This assert will start failing if someone adds another trait that isn't in this range. Can we do something more robust?

One possibility would be to extend the .def file with macros for selecting the first and last trait only. You could also use that in DeclSpec::isTypeRep(). Another would be to factor out the part of isTypeRep() that deals with this so you can call it from here.


This check seems unnecessary: we shouldn't call any of these functions for a dependent type, and it looks like we don't.


Should we support vector types here?


I don't understand this comment. char, signed char, and unsigned char are three different types, and you can certainly tell them apart if you want to, for example using BaseType->isSpecificBuiltinType(BuiltinType::SChar) or Context.hasSameType(BaseType, Context.SignedCharTy) to detect signed char.


This is !BaseType->isAnyPointerType().

What about block pointers? I think this patch is doing the right thing here, by saying that this only applies to pointers spelled with * (plain and obj-c pointers) and not to pointers spelled with ^, but it seems worth calling out to ensure that I'm not the only one who's thought about it :)


Type attributes are non-standard, so we can't answer this question by looking at the standard. Nonetheless, doing what getDecayedType does seems like the best choice.


This seems inconsistent: the specification says that std::decay_t produces std::remove_cv_t in this case, but your implementation of std::remove_cv_t doesn't remove restrict and this does. If this is intentional, I think it warrants a comment.


Should we even expose this trait in non-C++ languages? Making this a C++-only keyword seems better than making it a no-op in C.


This looks like it'll lose all qualifiers other than CVR qualifiers. Presumably that's not the intent. (This will also unnecessarily remove type sugar in some cases, but that's not super important here.) Please also don't use copy-list-initialization to form a QualType; see

See the suggested edits for an alternative, simpler formulation (that preserves as much type sugar as possible).


It doesn't look like this will properly remove qualifiers from within an array type in general, eg:

using T = const volatile int;
using U = T[3];
using V = __remove_cv(U);

Also, you can't use the opaque value of a Qualifiers object like this -- it's opaque, and is not always just a CVR mask, which is what the QualType constructor wants. This will assert or otherwise misbehave if there are non-CVR qualifiers on the type.

The simple thing to do would be:

Qualifiers Quals;
QualType Unqual = Context.getUnqualifiedArrayType(BaseType, Quals);
// ... remove stuff from Quals ...
QualType Result = Context.getQualifiedType(BaseType, Quals);

It'd be nice to leave the type sugar alone to the extent that we can, but it doesn't really matter too much given that this will usually be wrapped inside a type-sugar-erasing template anyway.

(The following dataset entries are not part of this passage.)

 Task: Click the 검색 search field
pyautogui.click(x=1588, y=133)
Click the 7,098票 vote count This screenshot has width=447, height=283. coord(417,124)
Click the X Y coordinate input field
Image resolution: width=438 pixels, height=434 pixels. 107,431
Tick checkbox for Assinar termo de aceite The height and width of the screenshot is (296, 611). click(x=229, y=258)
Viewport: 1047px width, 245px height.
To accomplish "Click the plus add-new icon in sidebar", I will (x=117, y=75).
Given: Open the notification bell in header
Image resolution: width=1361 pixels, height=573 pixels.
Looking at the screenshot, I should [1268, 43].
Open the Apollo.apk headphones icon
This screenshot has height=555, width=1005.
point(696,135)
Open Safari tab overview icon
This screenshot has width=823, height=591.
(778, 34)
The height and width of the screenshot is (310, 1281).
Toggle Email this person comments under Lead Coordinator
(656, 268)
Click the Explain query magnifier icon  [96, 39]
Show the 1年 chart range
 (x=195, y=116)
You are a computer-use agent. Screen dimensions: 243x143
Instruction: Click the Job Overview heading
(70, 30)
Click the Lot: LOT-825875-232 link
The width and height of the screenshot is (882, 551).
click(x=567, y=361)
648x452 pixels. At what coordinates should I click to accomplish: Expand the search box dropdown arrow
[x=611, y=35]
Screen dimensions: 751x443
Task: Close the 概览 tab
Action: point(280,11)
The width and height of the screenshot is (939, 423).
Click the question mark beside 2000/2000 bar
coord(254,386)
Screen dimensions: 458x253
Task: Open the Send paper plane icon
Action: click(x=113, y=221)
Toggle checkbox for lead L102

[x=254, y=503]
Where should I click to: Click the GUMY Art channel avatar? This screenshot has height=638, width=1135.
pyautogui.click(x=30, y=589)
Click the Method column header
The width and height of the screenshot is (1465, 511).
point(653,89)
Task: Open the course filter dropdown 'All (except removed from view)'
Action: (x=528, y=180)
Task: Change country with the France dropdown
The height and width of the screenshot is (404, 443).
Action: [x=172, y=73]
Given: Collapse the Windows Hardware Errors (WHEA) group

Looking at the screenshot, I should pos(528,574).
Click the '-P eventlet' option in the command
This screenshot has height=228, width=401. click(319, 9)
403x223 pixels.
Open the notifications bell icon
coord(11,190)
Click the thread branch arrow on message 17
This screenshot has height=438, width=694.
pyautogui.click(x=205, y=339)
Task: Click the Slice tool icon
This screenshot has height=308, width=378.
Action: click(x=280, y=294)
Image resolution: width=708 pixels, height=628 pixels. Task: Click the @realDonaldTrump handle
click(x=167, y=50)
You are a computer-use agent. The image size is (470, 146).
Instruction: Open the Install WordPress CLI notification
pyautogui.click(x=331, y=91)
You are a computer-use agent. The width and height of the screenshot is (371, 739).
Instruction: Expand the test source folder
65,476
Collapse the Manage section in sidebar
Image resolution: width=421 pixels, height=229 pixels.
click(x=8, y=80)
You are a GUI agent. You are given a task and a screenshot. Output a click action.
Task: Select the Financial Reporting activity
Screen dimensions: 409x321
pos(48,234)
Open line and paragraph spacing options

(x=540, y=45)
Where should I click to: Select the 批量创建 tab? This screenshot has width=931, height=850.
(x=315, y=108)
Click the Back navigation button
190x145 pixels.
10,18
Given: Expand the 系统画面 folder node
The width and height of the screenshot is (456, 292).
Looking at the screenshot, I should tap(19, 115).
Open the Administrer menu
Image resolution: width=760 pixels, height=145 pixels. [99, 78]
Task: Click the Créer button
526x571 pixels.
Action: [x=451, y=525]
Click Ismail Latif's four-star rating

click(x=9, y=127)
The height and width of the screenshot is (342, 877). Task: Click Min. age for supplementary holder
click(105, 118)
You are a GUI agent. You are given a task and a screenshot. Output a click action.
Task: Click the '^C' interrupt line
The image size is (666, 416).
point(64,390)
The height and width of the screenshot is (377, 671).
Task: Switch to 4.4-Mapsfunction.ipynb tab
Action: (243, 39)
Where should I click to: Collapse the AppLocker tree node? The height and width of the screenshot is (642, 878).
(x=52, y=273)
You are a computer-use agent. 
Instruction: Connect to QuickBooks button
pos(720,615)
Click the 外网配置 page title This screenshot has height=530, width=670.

This is wrong: if, say, int and long are the same bit-width, this will give the same type for __make_unsigned(int) and __make_unsigned(long), where they are required to produce unsigned int and unsigned long respectively.

Please look at Context.getCorrespondingSignedType and Context.getCorrespondingUnsignedType to see how to do this properly; you may be able to call those functions directly in some cases, but be careful about the cases where we're required to return the lowest-rank int type of the given size. Note that getIntTypeForBitwidth does *not* do that; rather, it produces the *preferred* type of the given width, and for WebAssembly and AVR it produces something other than the lowest-rank type in practice in some cases.


As before, the opaque value is, well, opaque, and you shouldn't be using it in this way. Also, you just created Underlying so you know it's unqualified, so there's no need to ask for its qualifiers.

See suggested edit. Alternatively (#1), if you want to preserve all qualifiers:

Underlying = Context.getQualifiedType(BaseType.getQualifiers());

Alternatively (#2) we could strictly follow the standard wording and preserve only cv-qualifiers and not restrict. I think preserving all qualifiers is more in line with the intent, but preserving only const and volatile is probably the best match for what a C++ implementation of the type trait would do. *shrug*


If it's easy, can you undo the unrelated formatting changes in this file? That'll make future archaeology a little easier and help reduce the chance of merge conflicts. (Not a bit deal though.)


Do we have a corresponding test for the MS ABI?


Let's keep all the tests for this together -- please move these to namespace test55.


Is there a reason for this wrapper? You're directly using __is_same below, why not directly use __remove_pointer too?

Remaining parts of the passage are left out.